Saleh versprach aber, er wolle die Macht auch nicht an seinen Sohn übergeben. Damit kam er einer weiteren Forderung der Opposition nach. Diese hatte, beflügelt von den Protesten in Tunesien und Ägypten, Salehs Rücktritt gefordert, der ähnlich wie seine Kollegen im Nahen Osten dort schon seit drei Jahrzehnten an der Macht ist.

"Ich werde keinen Hochmut an den Tag legen, sondern im nationalen Interesse ein Zugeständnis nach dem anderen machen", sagte der seit fast 33 Jahren amtierende Staatschef. Er legte eine umstrittene Verfassungsreform auf Eis, die ihm eine lebenslange Herrschaft hätte sichern können. Mit ihr sollte das Verbot einer erneuten Kandidatur nach zwei aufeinander folgenden Amtszeiten aufgehoben werden. Seit das Parlament seine Unterstützung für das Projekt signalisierte, wachsen im Jemen die Spannungen.

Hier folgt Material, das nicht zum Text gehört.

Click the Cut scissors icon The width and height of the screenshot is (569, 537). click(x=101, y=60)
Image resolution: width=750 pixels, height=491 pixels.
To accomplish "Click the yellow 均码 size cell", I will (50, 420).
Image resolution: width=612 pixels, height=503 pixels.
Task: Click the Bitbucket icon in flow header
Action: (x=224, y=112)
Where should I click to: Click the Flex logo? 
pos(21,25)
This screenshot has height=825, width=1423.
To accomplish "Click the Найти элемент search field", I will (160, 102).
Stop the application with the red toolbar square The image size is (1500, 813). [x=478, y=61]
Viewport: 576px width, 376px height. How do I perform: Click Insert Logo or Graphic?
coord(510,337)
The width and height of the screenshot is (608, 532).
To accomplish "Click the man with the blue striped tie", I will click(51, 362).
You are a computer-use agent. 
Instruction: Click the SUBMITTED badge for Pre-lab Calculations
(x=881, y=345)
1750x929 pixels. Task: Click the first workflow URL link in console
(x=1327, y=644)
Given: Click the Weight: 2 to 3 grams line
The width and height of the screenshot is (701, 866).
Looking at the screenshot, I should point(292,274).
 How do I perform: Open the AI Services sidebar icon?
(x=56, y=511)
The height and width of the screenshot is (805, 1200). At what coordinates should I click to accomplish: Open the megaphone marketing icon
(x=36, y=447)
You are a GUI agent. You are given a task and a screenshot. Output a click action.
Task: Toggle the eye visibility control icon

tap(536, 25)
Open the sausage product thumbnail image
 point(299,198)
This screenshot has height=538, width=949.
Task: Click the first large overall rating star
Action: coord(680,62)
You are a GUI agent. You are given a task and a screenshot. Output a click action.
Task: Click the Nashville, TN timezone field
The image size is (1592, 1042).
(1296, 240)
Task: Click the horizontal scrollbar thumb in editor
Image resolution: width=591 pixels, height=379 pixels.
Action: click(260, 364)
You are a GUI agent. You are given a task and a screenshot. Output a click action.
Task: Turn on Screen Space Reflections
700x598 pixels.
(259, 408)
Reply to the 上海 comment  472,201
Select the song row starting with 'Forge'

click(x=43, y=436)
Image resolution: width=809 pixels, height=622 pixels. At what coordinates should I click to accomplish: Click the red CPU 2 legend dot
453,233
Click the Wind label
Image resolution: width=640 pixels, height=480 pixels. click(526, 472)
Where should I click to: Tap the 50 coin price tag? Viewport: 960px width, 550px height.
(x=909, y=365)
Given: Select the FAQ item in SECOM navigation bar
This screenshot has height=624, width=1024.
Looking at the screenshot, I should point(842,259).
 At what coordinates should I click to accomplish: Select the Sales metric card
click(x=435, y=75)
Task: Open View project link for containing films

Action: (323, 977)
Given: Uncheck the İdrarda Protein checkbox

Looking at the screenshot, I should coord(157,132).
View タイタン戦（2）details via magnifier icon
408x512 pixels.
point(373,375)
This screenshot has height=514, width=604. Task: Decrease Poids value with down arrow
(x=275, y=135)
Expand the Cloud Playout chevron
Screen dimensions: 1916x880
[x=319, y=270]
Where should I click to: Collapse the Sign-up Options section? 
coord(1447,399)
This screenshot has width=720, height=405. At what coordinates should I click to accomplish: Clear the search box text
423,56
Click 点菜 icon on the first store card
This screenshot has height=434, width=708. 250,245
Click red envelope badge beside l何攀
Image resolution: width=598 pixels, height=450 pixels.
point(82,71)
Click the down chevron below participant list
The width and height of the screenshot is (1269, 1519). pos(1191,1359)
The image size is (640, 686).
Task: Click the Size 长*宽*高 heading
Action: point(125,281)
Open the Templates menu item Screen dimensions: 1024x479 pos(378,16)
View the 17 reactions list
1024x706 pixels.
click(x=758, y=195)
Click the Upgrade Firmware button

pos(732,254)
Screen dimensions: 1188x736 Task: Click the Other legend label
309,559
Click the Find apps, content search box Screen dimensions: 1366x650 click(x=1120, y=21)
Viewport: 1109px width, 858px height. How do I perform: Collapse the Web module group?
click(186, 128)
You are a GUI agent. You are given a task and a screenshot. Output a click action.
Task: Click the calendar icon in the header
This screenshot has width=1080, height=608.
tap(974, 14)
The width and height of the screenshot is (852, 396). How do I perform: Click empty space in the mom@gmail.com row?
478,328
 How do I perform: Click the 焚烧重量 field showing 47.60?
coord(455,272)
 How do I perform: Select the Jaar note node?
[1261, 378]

Die Opposition hatte den heutigen Donnerstag zu einem "Tag des Zorns" erklärt und wieder zu Massenkundgebungen gegen seine Herrschaft in allen Provinzen des Landes aufgerufen. Ähnlich wie in Ägypten, wo Mubaraks Sohn Gamal wohl zum Präsidenten aufsteigen sollte, wurde auch im Jemen vermutet, dass sich Salehs Sohn auf das Präsidentenamt vorbereitet. Er ist derzeit Chef der Präsidentengarde und der Spezialeinheiten des Heeres.

Saleh hatte mit einer Erhöhung des Solds für die Soldaten, mit der Halbierung der Einkommensteuer und einer stärkeren Preiskontrolle durch die Behörden noch versucht, den wachsenden Spannungen entgegenzuwirken. Trotzdem gingen im Januar in Sanaa Zehntausende auf die Straße und forderten offen seinen Rücktritt, was bis vor Kurzen noch undenkbar gewesen wäre.

Saleh rief in seiner Rede die Opposition zu gemeinsamen Gesprächen über Reformen auf. Oppositionssprecher Mohammed al-Sabri wies dies zurück und äußerte Zweifel an Salehs Zusage, sich nicht um eine weitere Amtszeit zu bemühen. Ähnliches habe Saleh auch schon 2006 versprochen, aber dann nicht eingehalten, sagte al-Sabri.

Der Jemen ist das ärmste Land der arabischen Welt und gilt als Rückzugsgebiet für Kämpfer der Terrororganisation al-Qaida. Die Regierung kontrolliert kaum etwas außerhalb der Hauptstadt Sanaa. Die Opposition besteht aus linksgerichteten und islamischen Parteien. Zu ihnen gehören die Sozialisten, die im Südjemen regierten, bis der Süden und der Norden 1990 verschmolzen. Auch die islamische Partei Islah ist einflussreich. Einer ihrer Vorsitzenden, Sheik Abdul Madschid al-Sindani, gilt in den USA als Terrorist mit Verbindungen zur al-Qaida.

Im Jemen kam es in der Vergangenheit schon mehrfach zu Anschlägen vor allem auf amerikanische Einrichtungen. Der schwerwiegendste war der Bombenanschlag auf die "USS Cole" im Hafen von Aden im Jahr 2000, bei dem 17 US-Seeleute getötet wurden. Die Terrororganisation al-Qaida auf der Arabischen Halbinsel soll auch hinter den versuchten Anschlägen auf ein amerikanisches Flugzeug stecken, das am Weihnachtstag 2009 in Detroit landete.